What the New GKE vs. EKS Benchmarks Actually Measure
Google Kubernetes Engine (GKE) Inference Gateway is an inference-aware request routing layer for Kubernetes AI inference that optimizes how large language model traffic reaches GPU-backed model replicas, with the goal of improving throughput, latency, and stability for production-scale generative AI applications. In a new hands-on report, Principled Technologies compared GKE with Inference Gateway against Amazon Elastic Kubernetes Service (EKS) using a standard HTTP load balancer. Both platforms served the Llama 3.1‑8B Instruct model on identical infrastructure: eight NVIDIA A100 40GB GPUs. According to Principled Technologies, the only architectural difference in the test environments was how requests were distributed across inference engines. This framing matters for enterprise teams, because it isolates Kubernetes AI inference behavior from hardware variables and allows a clearer view of how the control plane and request routing affect real-world LLM serving optimization.

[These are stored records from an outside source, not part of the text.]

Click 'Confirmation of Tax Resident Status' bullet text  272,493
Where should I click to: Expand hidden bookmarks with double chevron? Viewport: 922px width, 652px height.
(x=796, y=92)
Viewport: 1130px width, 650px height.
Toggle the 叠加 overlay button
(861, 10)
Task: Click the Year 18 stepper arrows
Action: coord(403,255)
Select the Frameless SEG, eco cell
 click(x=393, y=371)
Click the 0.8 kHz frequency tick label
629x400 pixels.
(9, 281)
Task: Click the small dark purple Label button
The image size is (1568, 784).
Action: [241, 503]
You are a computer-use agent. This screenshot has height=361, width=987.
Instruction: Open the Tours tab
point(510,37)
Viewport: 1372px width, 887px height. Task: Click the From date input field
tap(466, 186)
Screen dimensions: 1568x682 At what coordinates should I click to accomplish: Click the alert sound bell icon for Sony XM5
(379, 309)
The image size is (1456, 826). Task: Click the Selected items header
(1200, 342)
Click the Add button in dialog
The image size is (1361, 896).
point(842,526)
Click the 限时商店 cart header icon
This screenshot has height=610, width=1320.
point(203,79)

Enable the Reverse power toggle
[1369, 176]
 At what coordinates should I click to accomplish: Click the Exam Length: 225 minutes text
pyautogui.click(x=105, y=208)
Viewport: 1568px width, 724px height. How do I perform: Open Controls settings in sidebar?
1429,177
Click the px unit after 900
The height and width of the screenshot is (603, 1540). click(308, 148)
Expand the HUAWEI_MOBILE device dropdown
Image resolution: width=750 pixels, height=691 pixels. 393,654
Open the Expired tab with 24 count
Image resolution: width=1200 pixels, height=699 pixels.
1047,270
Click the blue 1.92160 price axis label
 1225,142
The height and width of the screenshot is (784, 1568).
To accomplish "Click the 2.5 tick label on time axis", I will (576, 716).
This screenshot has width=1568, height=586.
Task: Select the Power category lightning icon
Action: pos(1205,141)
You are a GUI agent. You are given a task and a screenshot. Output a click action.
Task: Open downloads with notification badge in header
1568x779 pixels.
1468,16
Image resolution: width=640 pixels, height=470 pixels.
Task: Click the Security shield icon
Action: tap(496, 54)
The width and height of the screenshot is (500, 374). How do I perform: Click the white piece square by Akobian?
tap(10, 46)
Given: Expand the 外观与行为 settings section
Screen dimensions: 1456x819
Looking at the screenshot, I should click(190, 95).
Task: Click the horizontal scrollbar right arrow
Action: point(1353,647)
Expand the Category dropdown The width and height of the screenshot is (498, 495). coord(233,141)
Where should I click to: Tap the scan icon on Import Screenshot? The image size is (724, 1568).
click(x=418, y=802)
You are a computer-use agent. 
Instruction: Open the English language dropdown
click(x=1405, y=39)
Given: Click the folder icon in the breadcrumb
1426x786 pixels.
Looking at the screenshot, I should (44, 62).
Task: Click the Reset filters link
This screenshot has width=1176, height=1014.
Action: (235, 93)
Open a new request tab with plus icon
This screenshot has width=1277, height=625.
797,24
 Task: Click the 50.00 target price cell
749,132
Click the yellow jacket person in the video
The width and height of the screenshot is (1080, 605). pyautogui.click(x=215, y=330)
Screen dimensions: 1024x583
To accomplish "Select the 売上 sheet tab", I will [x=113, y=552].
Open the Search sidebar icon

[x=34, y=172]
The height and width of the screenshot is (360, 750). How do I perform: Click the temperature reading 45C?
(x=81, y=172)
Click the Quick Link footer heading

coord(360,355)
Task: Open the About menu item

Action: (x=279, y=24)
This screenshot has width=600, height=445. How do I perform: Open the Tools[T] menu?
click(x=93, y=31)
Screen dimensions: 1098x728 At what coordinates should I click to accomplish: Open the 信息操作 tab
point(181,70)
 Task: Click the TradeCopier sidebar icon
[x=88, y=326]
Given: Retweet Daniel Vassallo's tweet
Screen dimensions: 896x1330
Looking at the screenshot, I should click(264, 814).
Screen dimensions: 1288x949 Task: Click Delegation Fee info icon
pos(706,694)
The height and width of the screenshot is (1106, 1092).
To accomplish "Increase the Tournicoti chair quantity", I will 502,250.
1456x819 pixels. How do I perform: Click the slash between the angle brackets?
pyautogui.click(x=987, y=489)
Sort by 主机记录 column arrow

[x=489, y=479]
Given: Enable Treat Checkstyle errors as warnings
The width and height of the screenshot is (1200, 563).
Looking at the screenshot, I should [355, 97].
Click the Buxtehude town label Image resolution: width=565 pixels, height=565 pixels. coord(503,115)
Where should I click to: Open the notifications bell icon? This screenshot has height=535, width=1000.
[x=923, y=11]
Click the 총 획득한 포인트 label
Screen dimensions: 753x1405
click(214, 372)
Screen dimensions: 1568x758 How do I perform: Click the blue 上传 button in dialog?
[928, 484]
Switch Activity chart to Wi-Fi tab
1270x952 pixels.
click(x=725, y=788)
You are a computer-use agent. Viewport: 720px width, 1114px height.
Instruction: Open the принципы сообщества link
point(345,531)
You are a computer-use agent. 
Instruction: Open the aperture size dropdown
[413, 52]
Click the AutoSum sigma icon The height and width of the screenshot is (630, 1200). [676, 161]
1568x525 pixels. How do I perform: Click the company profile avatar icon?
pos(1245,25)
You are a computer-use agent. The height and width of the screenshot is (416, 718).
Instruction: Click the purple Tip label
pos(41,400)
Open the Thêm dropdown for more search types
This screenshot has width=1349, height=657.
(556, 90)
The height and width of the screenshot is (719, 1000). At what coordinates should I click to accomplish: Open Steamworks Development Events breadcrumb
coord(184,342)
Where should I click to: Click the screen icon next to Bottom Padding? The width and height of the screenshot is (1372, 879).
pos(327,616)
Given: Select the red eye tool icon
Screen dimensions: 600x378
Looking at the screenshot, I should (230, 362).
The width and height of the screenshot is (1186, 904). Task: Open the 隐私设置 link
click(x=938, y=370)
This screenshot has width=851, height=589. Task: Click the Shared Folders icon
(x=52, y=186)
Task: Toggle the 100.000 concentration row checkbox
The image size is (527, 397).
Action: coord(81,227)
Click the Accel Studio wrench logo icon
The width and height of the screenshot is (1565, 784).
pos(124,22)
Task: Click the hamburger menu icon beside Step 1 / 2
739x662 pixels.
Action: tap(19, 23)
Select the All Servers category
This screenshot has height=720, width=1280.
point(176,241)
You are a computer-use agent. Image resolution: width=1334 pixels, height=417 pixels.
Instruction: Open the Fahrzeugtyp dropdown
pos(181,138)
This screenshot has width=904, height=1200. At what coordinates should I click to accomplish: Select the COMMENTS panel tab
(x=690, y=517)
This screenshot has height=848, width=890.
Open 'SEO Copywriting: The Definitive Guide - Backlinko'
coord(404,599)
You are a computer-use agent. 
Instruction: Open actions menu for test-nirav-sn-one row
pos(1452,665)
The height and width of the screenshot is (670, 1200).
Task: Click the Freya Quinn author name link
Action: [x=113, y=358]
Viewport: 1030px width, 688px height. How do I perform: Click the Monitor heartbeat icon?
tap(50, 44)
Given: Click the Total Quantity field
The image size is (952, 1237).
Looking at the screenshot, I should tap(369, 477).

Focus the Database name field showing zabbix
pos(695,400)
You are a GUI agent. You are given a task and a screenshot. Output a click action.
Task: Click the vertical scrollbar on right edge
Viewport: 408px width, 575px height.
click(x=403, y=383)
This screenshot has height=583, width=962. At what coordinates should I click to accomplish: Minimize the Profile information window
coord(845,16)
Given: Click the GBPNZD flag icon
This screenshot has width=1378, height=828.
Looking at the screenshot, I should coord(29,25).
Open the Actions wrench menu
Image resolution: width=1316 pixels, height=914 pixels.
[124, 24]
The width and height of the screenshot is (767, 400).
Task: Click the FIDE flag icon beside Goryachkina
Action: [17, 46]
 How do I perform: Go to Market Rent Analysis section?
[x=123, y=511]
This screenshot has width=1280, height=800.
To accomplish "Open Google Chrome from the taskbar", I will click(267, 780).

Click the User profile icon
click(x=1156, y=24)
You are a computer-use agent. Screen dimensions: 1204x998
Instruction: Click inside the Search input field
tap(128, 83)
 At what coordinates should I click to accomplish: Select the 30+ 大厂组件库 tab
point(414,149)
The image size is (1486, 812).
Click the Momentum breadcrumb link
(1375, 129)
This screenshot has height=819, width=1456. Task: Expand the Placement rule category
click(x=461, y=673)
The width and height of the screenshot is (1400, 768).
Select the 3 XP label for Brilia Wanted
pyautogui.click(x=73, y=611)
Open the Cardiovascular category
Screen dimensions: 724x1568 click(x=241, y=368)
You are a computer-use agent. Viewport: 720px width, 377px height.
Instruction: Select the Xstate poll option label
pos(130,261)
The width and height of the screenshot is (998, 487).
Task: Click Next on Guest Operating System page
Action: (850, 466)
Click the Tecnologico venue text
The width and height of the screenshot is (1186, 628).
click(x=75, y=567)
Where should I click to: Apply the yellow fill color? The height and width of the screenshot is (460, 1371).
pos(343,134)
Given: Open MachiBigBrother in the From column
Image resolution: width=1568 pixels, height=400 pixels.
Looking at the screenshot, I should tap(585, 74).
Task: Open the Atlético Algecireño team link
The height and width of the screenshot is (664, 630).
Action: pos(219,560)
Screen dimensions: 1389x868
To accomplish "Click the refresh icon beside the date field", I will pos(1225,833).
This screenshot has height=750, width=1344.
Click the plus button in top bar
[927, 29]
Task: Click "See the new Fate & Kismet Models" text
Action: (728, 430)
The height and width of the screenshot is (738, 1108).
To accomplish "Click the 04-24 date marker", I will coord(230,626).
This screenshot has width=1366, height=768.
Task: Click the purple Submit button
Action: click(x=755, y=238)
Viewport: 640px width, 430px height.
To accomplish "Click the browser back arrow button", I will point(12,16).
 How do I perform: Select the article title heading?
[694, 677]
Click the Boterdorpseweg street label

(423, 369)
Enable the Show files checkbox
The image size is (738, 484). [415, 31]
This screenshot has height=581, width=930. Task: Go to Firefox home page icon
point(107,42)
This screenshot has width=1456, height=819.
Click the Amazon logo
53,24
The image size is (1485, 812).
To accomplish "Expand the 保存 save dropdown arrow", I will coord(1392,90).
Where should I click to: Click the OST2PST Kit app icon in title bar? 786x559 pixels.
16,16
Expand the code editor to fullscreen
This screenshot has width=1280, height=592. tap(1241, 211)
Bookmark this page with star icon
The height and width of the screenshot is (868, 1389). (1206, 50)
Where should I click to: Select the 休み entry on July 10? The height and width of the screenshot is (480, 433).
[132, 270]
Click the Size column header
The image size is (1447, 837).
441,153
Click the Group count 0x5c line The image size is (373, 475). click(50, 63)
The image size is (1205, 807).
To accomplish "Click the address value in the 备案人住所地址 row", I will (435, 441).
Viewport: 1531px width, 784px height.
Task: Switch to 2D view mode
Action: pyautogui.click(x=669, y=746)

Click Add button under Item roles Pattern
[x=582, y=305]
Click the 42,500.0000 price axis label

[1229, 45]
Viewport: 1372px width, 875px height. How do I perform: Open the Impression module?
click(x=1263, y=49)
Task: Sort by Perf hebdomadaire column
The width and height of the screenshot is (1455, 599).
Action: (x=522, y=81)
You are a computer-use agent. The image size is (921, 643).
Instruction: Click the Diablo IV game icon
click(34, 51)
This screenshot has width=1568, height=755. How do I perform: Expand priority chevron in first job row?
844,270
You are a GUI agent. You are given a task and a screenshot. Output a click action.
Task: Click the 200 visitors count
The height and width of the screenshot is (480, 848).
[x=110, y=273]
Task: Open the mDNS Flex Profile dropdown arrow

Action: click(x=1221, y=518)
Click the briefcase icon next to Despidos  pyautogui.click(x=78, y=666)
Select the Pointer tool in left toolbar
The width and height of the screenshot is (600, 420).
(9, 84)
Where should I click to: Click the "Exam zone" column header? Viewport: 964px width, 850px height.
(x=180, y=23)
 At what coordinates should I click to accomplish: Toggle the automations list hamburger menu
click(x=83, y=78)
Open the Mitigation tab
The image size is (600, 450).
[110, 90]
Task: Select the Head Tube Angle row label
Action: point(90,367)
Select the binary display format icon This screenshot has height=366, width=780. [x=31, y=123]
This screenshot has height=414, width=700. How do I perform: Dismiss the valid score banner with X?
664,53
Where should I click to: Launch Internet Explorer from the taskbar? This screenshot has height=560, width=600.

Inference Gateway Benchmarks: Throughput and Latency Gains
The headline result centers on GKE inference performance under load. Principled Technologies reports that GKE with Inference Gateway delivered 15.7% higher output token throughput than the Amazon EKS setup, processing about 1,000 more tokens per second on the same GPUs. Latency improvements are even more striking. Mean time to first token (TTFT) was 92.8% lower on GKE, cutting more than 2,000 milliseconds from the wait users experience before a response starts streaming. Inter-token latency (ITL) also dropped by 62.6%, supporting smoother, faster token emission once generation begins. Tail behavior, which often determines worst-case user experience, improved as well: the GKE configuration achieved up to 83.9% lower 95th‑percentile tail latency and a 67.0% lower 95th‑percentile normalized time per output token. These inference gateway benchmarks point to meaningful gains in both capacity and responsiveness.
Why GKE Inference Gateway Changes LLM Serving Economics
The performance gap is not about raw silicon but about how traffic is handled. The PT report attributes the gains to inference-aware optimizations in GKE Inference Gateway, especially prefix‑cache‑aware routing. This mechanism identifies when different requests share a common context and routes them to the same replica, maximizing cache hits and avoiding repeated computation of identical prefixes. For multi‑turn chat, retrieval‑augmented generation (RAG), document Q&A, and template-based content generation, requests often reuse long prompts or shared knowledge snippets. Reducing redundant work boosts throughput and shaves latency without changing the underlying GPUs. In practical terms, higher token throughput can translate into fewer nodes for the same workload, while lower TTFT and ITL make interactive applications feel more responsive. Enterprises tuning Kubernetes AI inference stacks now need to weigh these routing and caching behaviors alongside model size and accelerator count.
Infrastructure Implications for Enterprise Kubernetes AI Inference
For enterprise AI teams, these findings highlight that Kubernetes platform choice is central to LLM serving optimization, not an afterthought. The PT evaluation shows that an inference engine on GKE with Inference Gateway can provide higher GKE inference performance than the same engine on EKS with a generic HTTP balancer, even when GPU resources match. That matters as organizations move from pilots to large-scale, latency-sensitive workloads in production. Lower TTFT directly affects perceived responsiveness in chat assistants and copilots. Improved ITL and tail latency increase reliability during traffic spikes and steady-state peaks. As a result, platform evaluations are shifting from generic Kubernetes benchmarks toward AI-specific metrics such as token throughput, TTFT, ITL, and tail distribution. Enterprises planning long-lived AI platforms will likely benchmark managed Kubernetes services not only on cost and manageability, but on end-to-end AI inference performance characteristics.